In 1795, the U.S. was still a teenager struggling on many fronts. It would be nice to think Revere, Adams and William Scollay, a colonel in the Revolutionary War, made choices they felt represented hope, confidence and solidarity.
Peer 220 years into the future. What would we want the people of 2234 to know about us? What should they know?
What would we put in a time capsule today?
I posed the question to my Facebook community and got answers ranging from smart phones and tablets to running shoes and carbon fiber bikes. One person asked that we exclude any photos of Kim Kardashian. Another wanted to insert a necktie, plus his wish that they be banned in the future. Several wanted current newspapers, literature and movies. One suggested “all of Breaking Bad.”

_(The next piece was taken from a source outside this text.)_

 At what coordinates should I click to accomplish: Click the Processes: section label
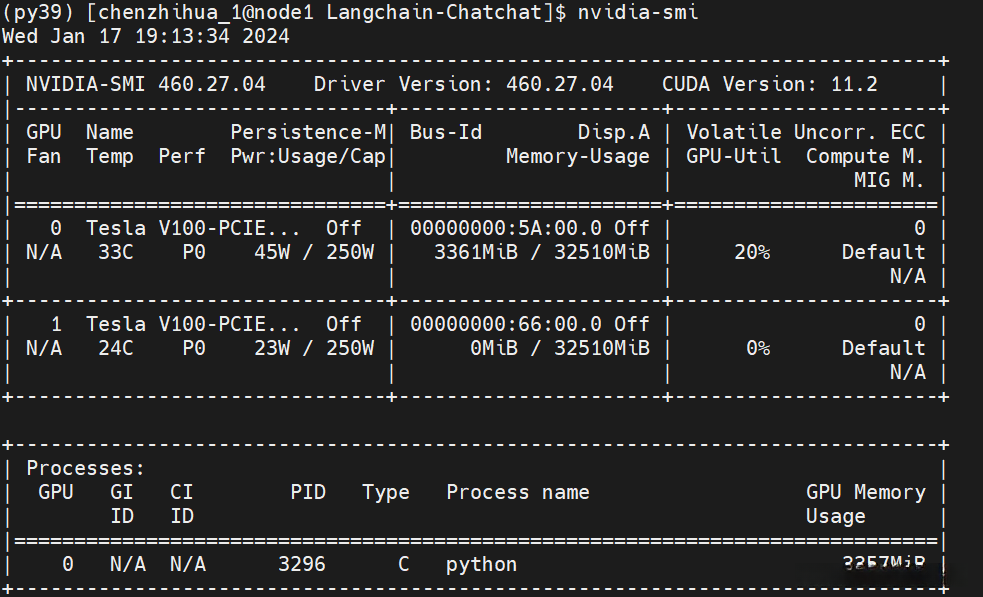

And one more other offered suggestions based on categories from Trivial Pursuit. As in: “Geography: a car GPS; Entertainment: an iPod; History: the New York Times on 9/11; Arts and Literature: a Kindle; Science and Nature: a microprocessor; Sports and Leisure: Sports Illustrated with the 1980 U.S. Olympic team beating the Soviet Union on the cover.”
I also got: yoga pants, Red Bull, a Starbucks cup, a video game console, a graphing calculator, skinny jeans, and news articles about the day’s top stories.
Great ideas and all signs of our time, but the portrait is incomplete.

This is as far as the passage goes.